According to the requirements of the given context, the ClipWidget is able to conform to several styles of appearance. All of these can be implemented from a single common base structure, and thus it is possible to switch those styles dynamically, so to expand or collapse the visible entity in place

abridged form
To start with, a clip can be rendered in abridged form, which means that the content is stylised and the temporal extension does not matter. In this form, the clip is reduced to an icon, an expand widget and a ID label. This is the standard representation encountered within the media bins. The intent of this representation is to save on screen area, especially to minimise vertical extension. But as a derivative of this layout style, a clip may be shown in abridged form, but in fact with proper representation of the temporal extension; to this end, the enclosing box is extended horizontally as needed, while the compound of icon, control and label is aligned such as to remain in sight.
compact form
The next step in a series of progressively more detailed clip representations is the compact form, which still focuses on handling the clip as an unit, while at least indicating some of the inherent structuring. Essentially, the clip here is represented as a strip of rendered preview content, decorated with some overlays. One of these overlays is the ID pane, which resembles the arrangement known from the abridged form: The icon here is always the placement icon, followed by the expand widget and the ID label. Again, this pane is aligned such as to remain in sight. Then, there is a pair of overlays, termed the boundary panes, which indicate the begin and the end of the clip respectively.

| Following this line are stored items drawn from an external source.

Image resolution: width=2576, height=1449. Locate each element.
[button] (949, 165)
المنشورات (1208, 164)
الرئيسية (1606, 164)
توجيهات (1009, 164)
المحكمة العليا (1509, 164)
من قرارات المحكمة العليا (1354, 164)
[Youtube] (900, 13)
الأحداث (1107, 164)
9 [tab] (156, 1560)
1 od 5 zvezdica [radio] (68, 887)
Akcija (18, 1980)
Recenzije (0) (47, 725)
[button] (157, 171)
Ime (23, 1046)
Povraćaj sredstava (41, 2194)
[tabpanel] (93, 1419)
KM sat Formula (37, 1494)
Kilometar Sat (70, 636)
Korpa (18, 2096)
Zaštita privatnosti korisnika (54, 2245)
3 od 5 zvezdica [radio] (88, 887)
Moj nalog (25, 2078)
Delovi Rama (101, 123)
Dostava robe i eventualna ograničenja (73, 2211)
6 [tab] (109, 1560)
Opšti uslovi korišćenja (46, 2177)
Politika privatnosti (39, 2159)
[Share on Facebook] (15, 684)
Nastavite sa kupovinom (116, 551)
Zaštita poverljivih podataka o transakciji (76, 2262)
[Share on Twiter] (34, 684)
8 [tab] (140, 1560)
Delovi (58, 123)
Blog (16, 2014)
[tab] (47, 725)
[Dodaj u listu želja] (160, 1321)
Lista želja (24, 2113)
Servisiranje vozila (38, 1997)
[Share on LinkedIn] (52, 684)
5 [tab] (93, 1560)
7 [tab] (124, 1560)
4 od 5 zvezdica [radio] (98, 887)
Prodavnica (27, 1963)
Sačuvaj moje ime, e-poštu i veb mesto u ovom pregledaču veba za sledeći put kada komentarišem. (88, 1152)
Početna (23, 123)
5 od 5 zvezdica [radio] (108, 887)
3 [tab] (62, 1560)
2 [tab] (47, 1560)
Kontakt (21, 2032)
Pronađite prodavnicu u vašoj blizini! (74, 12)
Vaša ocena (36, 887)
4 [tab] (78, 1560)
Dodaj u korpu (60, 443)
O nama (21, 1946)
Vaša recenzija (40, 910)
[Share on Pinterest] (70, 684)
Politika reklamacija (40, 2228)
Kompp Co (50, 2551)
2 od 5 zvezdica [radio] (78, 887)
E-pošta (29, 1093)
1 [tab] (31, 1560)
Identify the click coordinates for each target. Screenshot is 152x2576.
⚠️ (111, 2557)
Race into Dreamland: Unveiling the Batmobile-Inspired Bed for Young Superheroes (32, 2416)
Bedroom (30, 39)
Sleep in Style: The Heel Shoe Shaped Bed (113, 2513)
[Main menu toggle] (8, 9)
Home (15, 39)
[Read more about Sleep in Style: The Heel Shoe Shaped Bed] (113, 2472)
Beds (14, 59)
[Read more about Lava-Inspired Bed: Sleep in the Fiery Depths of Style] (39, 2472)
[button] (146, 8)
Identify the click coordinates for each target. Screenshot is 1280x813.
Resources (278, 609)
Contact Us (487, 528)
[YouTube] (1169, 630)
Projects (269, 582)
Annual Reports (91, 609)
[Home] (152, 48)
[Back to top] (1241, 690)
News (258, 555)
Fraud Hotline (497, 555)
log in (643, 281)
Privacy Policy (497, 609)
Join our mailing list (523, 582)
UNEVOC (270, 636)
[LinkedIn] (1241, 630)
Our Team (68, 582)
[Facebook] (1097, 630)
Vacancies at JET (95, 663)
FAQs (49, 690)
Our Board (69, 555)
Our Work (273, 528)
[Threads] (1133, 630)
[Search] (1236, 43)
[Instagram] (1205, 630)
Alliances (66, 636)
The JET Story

Graphically, these overlays should be rendered in a more subtle way, just enough to be recognisable. The boundary panes are the attachment areas for trimming gestures, as opposed to moving and dragging the whole clip or shuffle editing of the content. Moreover, these boundary panes compensate for the alignment of the ID pane, which mostly keeps the latter in sight. As this might counterfeit the visual perception of scrolling, the boundary panes serve to give a clear visual clue when reaching the boundary of an extended clip. Optionally, another overlay is rendered at the upper side of the clip's area, to indicate attached effect(s). It is quite possible for these effect decorations not to cover the whole temporal span of the clip.
expanded form
A yet more detailed display of the clip's internals is exposed in the expanded form. Here, the clip is displayed as an window pane holding nested clip displays, which in turn might again be abridged, compact or _(TODO not sure 11/16)_ even expanded. This enclosing clip window pane should be rendered semi transparent, just to indicate the enclosing whole. The individual clip displays embedded therein serve to represent individual media parts or channels, or individual attached effects. Due to the recursive nature of Lumiera's High-Level-Model, each of these parts exposes essentially the same controls, allowing to control the respective aspects of the part in question
degraded form
Finally, there can be a situation where it is just not possible to render any of the aforementioned display styles properly, due to size constraints. Especially, this happens when zooming out such as to show a whole sequence or even timeline in overview. We need to come up with a scheme of ''graceful display degradation'' to deal with this situation – just naively attempting to render any form might easily send our UI thread into a minute long blocking render state, for no good reason. Instead, in such cases display should fall back to
  • showing just a placeholder rectangle, when the clip (or any other media element) will cover a temporal span relating to at least 1 pixel width (configurable trigger condition)
  • even further collapsing several entities into a strike of elements, to indicate at least that some content is present in this part of the timeline.
Todo:
WIP-WIP-WIP as of 12/2016

Definition in file clip-widget.hpp.

#include "gui/gtk-base.hpp"

Classes

class  ClipWidget
 

Namespaces

 gui
 Lumiera GTK UI implementation root.
 
 gui::timeline
 The timeline display and editing operations.